__TASK__.
With pictures left out, please repeat word for word the lines from the one containing "You are a computer-use agent. 1046x720" through the end of the records.

__TASK MATERIAL__.

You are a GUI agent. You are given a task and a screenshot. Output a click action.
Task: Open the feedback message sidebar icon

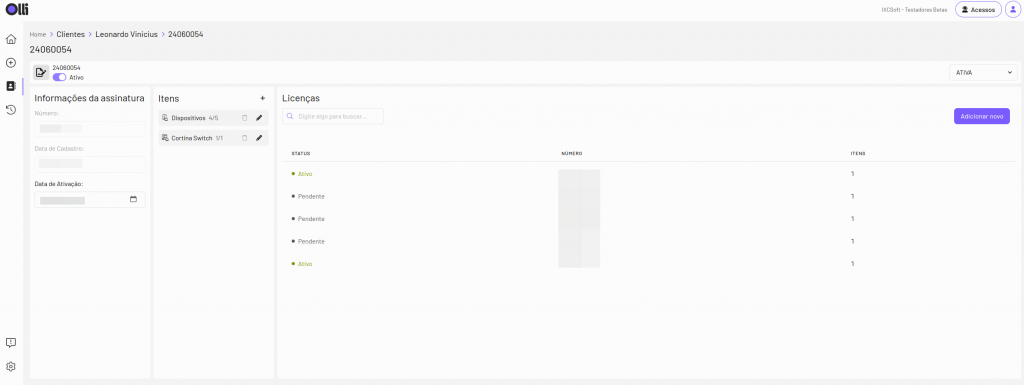coord(10,343)
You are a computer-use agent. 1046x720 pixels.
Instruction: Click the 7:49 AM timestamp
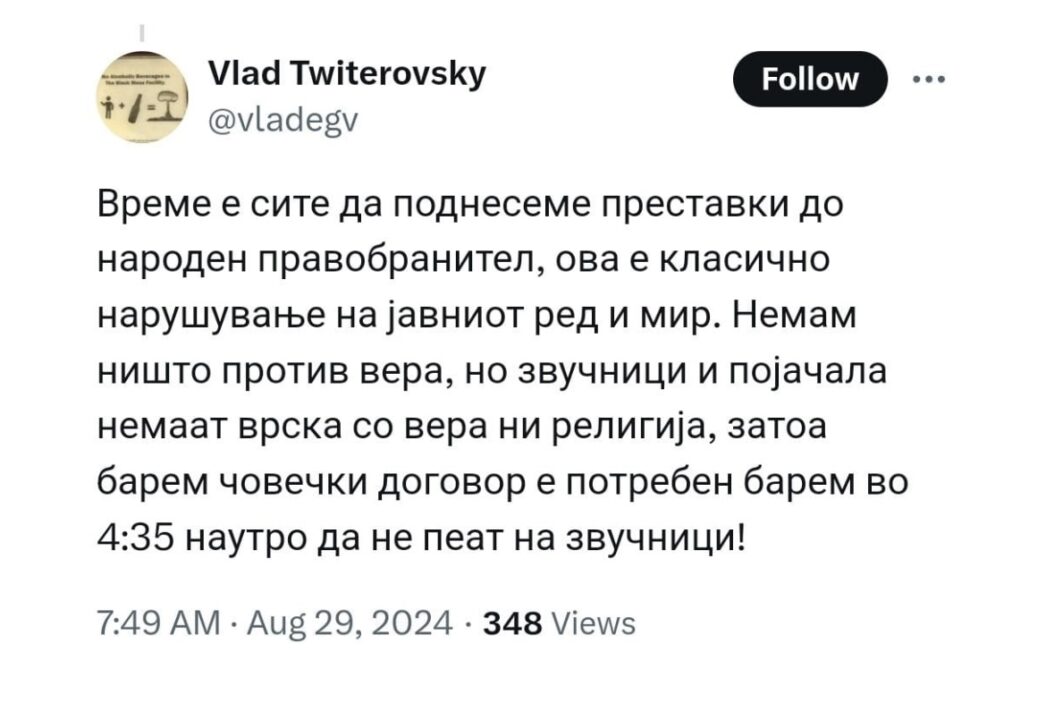160,623
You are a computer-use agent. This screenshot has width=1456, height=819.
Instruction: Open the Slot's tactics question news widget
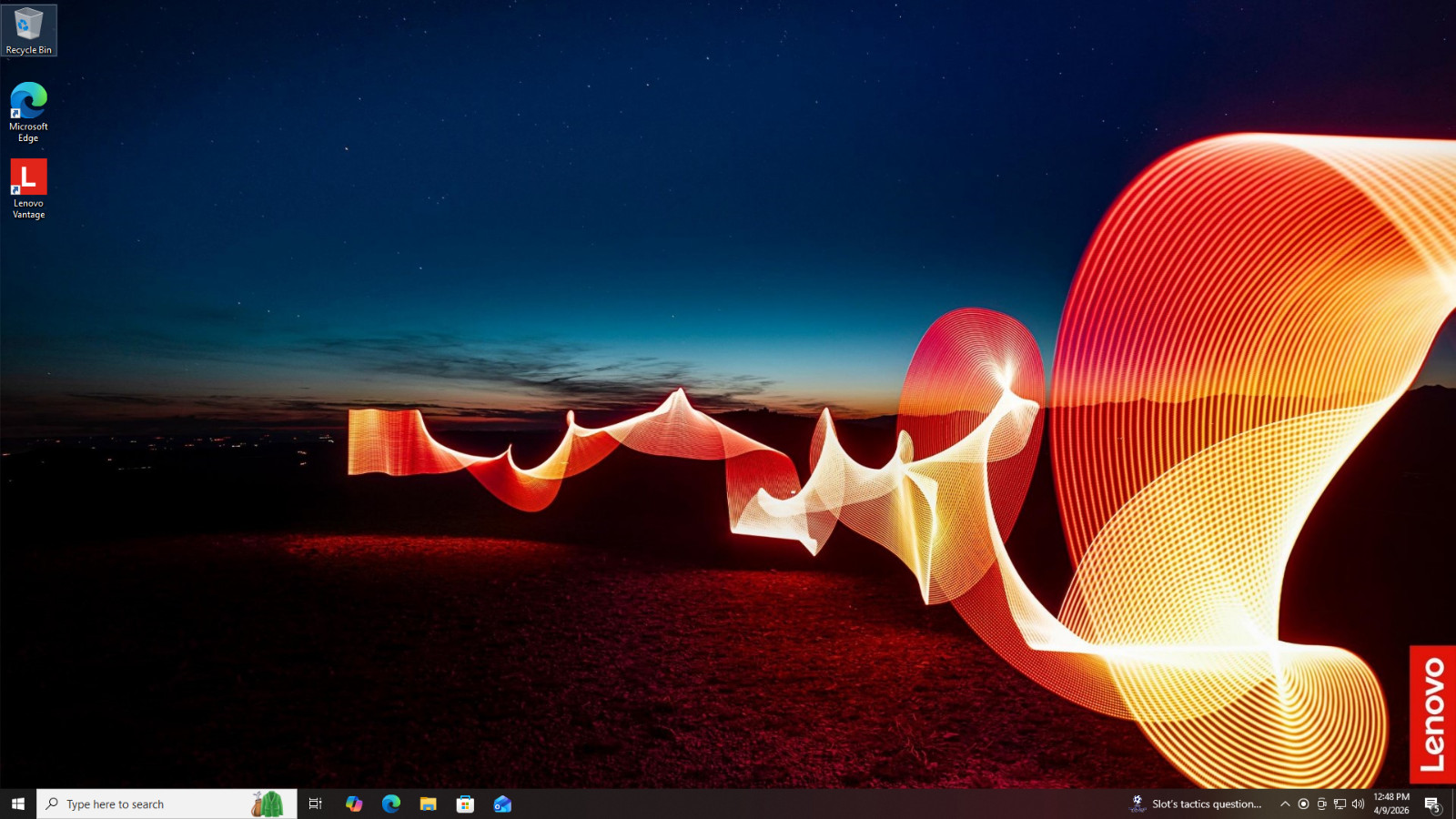1196,804
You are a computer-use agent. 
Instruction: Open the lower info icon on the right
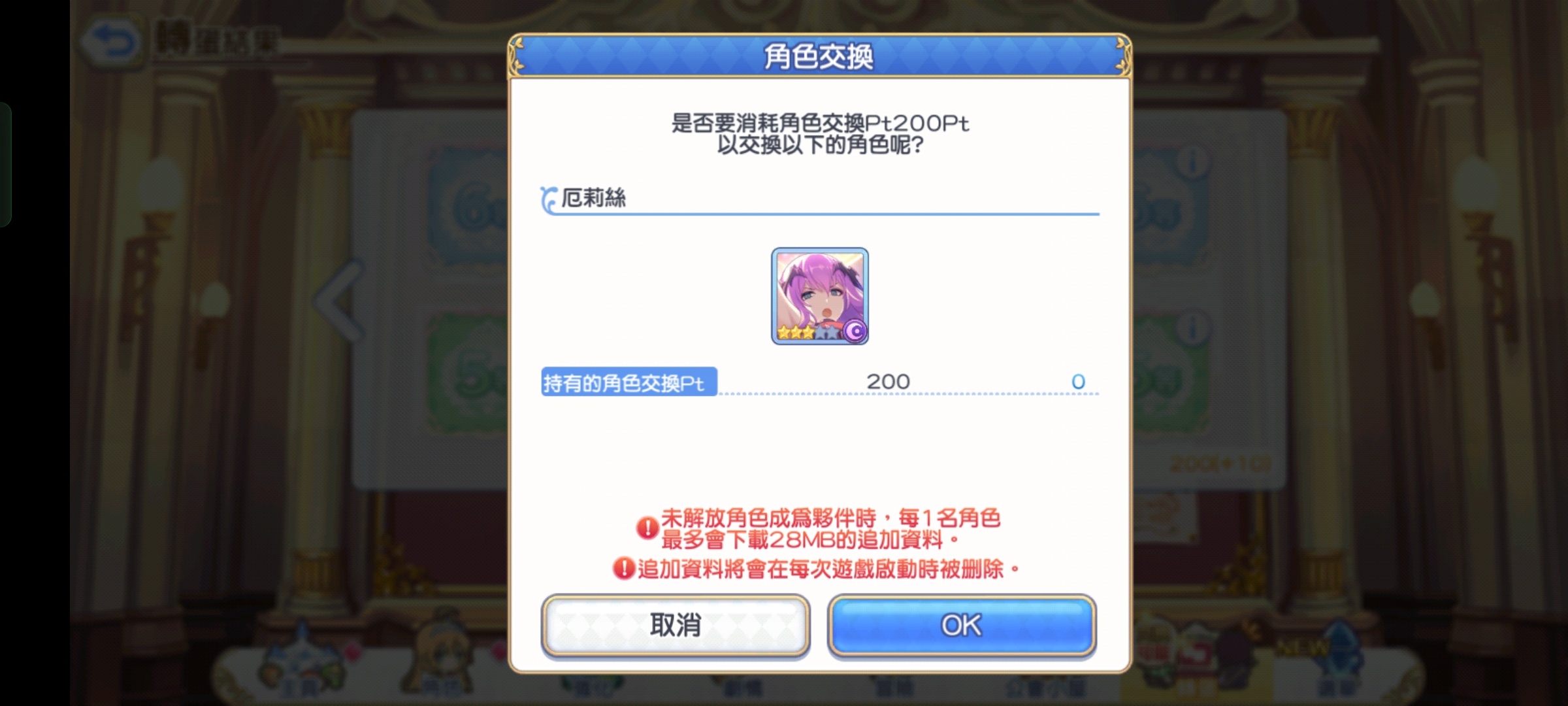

__RESULT FOR THIS EXERCISE__.
You are a computer-use agent. 1046x720 pixels.
Instruction: Click the 7:49 AM timestamp
160,623
You are a computer-use agent. This screenshot has width=1456, height=819.
Instruction: Open the Slot's tactics question news widget
1196,804
You are a computer-use agent. 
Instruction: Open the lower info icon on the right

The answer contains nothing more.